When it comes to the issue of securing their confidential information, many people look at the cost. Perhaps what they should be focusing on, however, is what it may cost them if they do not take steps to protect this information.
According to the Department of Trade and Industry's (DTI) annual Information Security Breaches Survey, the average cost of a security breach is £30,000, with several companies reporting incidents costing over £500,000. The survey also found that while three-quarters of UK businesses said that their company had sensitive or confidential information, only one-quarter of these companies had a security program in place to protect it. * (UC PLC Reamed Online, John Leyden, The Register)
The truth of the matter is that every organisation has information that is confidential in nature and would be of interest to others. This can involve proprietary research and design elements, key technologies, manufacturing methods and processes, marketing information, plans and forecasts, or personnel information, including employees' employment or financial histories, Social Insurance Numbers, marital status, etc. All of this information could cause considerable damage if it were to fall into the wrong hands.
Stories of confidential documents turning up on landfill sites and making the newspaper headlines should be warning enough, but now such incidents could be the subject of prosecution under The 1998 Data Protection Act. With the introduction of this Act, the issue of information security has come to the forefront, highlighting the importance of ensuring the security and confidentiality of personal information. Effective March 1, 2000, all organisations must have a framework in place to guarantee the security of all personal data from its collection to its destruction. In fact, businesses without adequate data control systems in place to meet the requirements of the Act could face fines of up to £5000.

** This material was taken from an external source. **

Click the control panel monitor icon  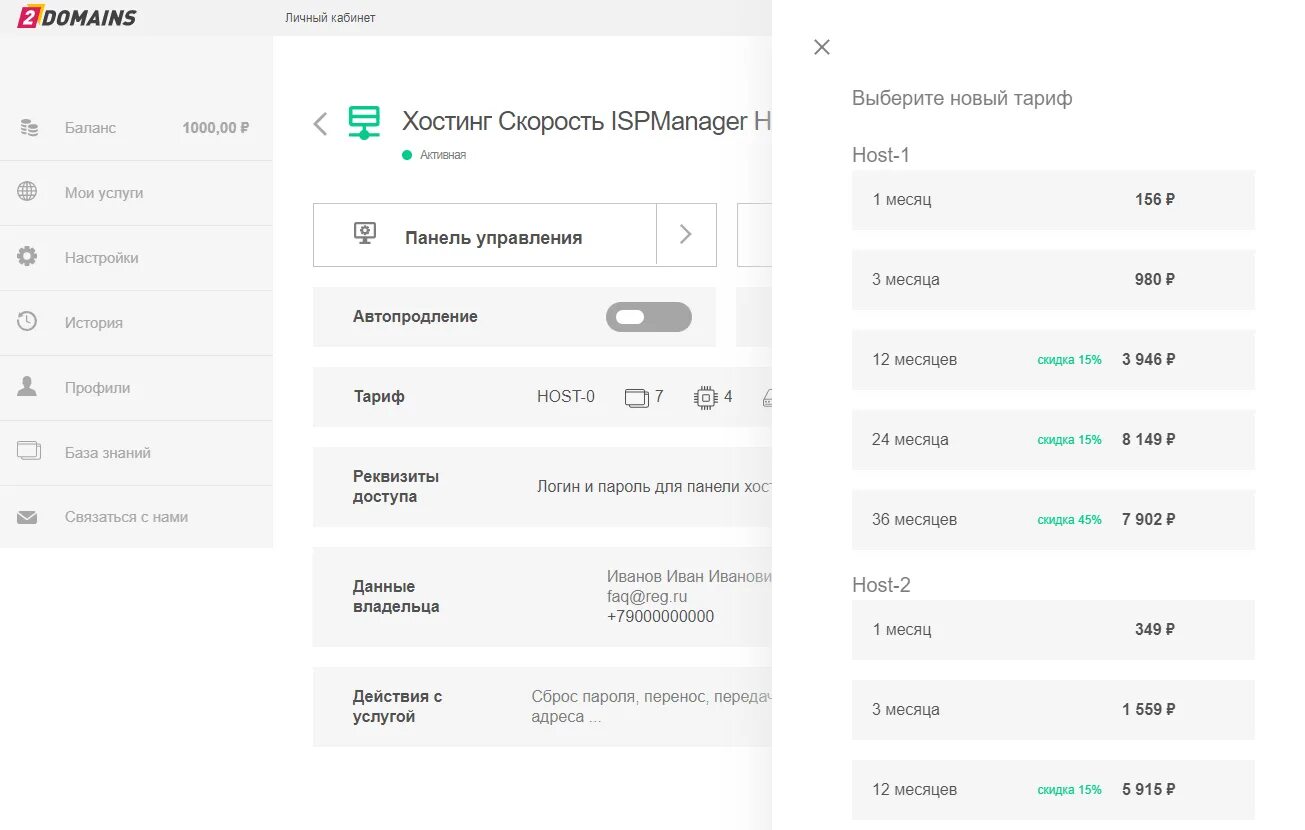(365, 233)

Information security is about safeguarding your business' money, image, and reputation - perhaps its very existence. The consequences of security breaches can be disastrous, but they are avoidable. To ensure compliance with the Data Protection Act, all organisations must appoint a Data Controller who will be required to notify the Office of the Data Protection Registrar of the security measures taken to protect personal information. They must implement these procedures to minimise risks, adopt good management practices and educate employees about their responsibilities.

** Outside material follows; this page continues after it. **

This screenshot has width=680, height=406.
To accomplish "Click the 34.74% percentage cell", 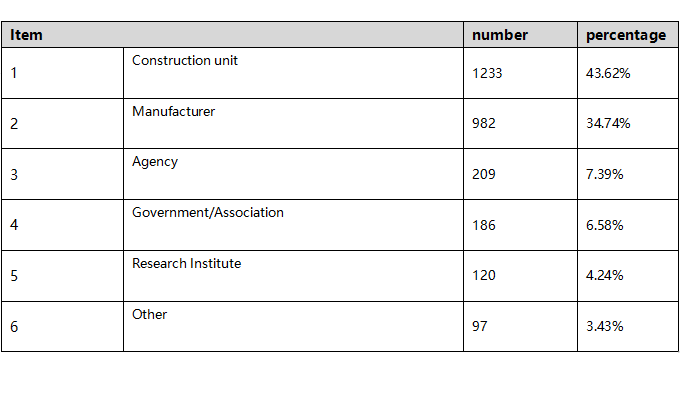I will (x=628, y=124).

It is not only essential to protect confidential information while it is still in use but, according to one of the key principles of the Act, it is also important to ensure businesses are not keeping data for longer than is necessary for its intended purpose. To assist companies in ensuring they are compliant with the Act, the British Security Industry Association produced a fact sheet on secure information disposal, highlighting the fact that confidential data should be disposed of in a secure manner using a professional data destruction company.

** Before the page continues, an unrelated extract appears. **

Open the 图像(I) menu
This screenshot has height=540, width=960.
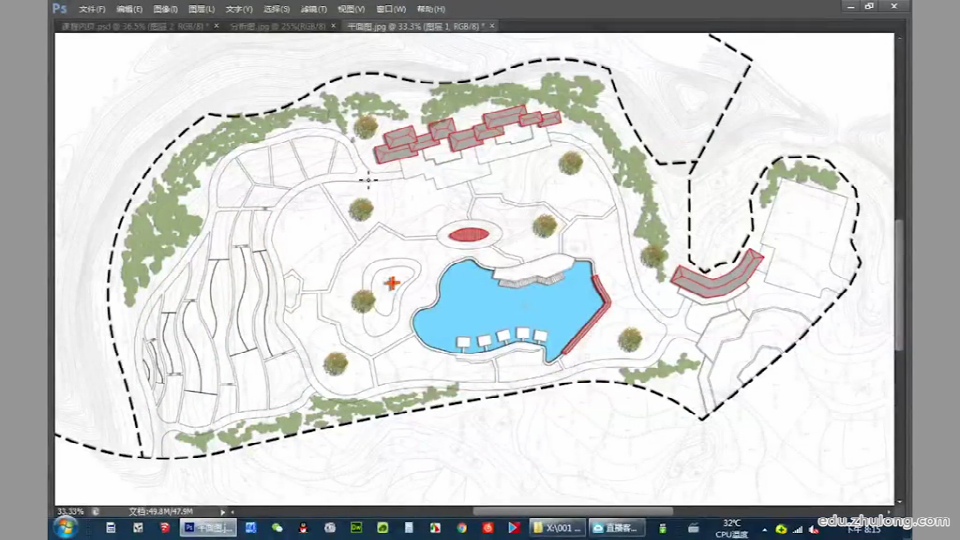pos(165,9)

As we move to a society and economy based on information and knowledge, every business and public organisation will need to respond to the challenges involved in handling data. By developing and implementing security policies and procedures, using appropriate safeguards, and making employees aware of the importance of maintaining the security and confidentiality of personal data, organisations will help reduce losses of all types, as well as ensuring that the reputation of their business remains untarnished.